[Dataset entries]
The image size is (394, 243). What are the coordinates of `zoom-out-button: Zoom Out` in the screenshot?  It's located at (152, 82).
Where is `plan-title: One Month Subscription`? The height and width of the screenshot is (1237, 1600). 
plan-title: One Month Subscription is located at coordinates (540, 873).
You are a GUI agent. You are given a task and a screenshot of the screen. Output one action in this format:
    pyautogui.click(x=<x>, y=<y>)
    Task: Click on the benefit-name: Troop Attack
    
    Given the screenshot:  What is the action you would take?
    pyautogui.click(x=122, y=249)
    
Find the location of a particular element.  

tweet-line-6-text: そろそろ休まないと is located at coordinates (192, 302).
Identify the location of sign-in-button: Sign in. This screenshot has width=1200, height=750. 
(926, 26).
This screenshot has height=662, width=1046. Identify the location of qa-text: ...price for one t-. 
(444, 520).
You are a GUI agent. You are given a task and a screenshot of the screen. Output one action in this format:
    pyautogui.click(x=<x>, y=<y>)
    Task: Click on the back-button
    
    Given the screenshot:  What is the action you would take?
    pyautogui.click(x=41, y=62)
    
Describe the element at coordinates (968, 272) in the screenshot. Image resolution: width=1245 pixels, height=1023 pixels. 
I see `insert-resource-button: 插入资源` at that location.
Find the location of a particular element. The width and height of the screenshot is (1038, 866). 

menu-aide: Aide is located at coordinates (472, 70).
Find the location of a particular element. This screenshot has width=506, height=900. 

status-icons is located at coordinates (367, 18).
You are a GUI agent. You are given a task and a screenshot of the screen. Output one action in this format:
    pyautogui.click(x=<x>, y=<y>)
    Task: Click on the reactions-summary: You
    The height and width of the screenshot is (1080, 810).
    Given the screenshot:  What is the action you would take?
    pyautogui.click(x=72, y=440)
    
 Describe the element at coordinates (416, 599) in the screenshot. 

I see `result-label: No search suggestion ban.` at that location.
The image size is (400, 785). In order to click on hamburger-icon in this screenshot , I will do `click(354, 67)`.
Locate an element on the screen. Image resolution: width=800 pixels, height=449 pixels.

Task requirements: Rewrite all of the material above, changing every "GUI agent" to "screen assistant" and leaving everything else the same.

Answer to this exercise:
The image size is (394, 243). What are the coordinates of `zoom-out-button: Zoom Out` in the screenshot?  It's located at (152, 82).
Where is `plan-title: One Month Subscription`? The height and width of the screenshot is (1237, 1600). 
plan-title: One Month Subscription is located at coordinates (540, 873).
You are a screen assistant. You are given a task and a screenshot of the screen. Output one action in this format:
    pyautogui.click(x=<x>, y=<y>)
    Task: Click on the benefit-name: Troop Attack
    
    Given the screenshot:  What is the action you would take?
    pyautogui.click(x=122, y=249)
    
Find the location of a particular element.  

tweet-line-6-text: そろそろ休まないと is located at coordinates (192, 302).
Identify the location of sign-in-button: Sign in. This screenshot has width=1200, height=750. 
(926, 26).
This screenshot has height=662, width=1046. Identify the location of qa-text: ...price for one t-. 
(444, 520).
You are a screen assistant. You are given a task and a screenshot of the screen. Output one action in this format:
    pyautogui.click(x=<x>, y=<y>)
    Task: Click on the back-button
    
    Given the screenshot:  What is the action you would take?
    pyautogui.click(x=41, y=62)
    
Describe the element at coordinates (968, 272) in the screenshot. Image resolution: width=1245 pixels, height=1023 pixels. 
I see `insert-resource-button: 插入资源` at that location.
Find the location of a particular element. The width and height of the screenshot is (1038, 866). 

menu-aide: Aide is located at coordinates (472, 70).
Find the location of a particular element. This screenshot has width=506, height=900. 

status-icons is located at coordinates (367, 18).
You are a screen assistant. You are given a task and a screenshot of the screen. Output one action in this format:
    pyautogui.click(x=<x>, y=<y>)
    Task: Click on the reactions-summary: You
    The height and width of the screenshot is (1080, 810).
    Given the screenshot:  What is the action you would take?
    pyautogui.click(x=72, y=440)
    
 Describe the element at coordinates (416, 599) in the screenshot. 

I see `result-label: No search suggestion ban.` at that location.
The image size is (400, 785). In order to click on hamburger-icon in this screenshot , I will do `click(354, 67)`.
Locate an element on the screen. Image resolution: width=800 pixels, height=449 pixels.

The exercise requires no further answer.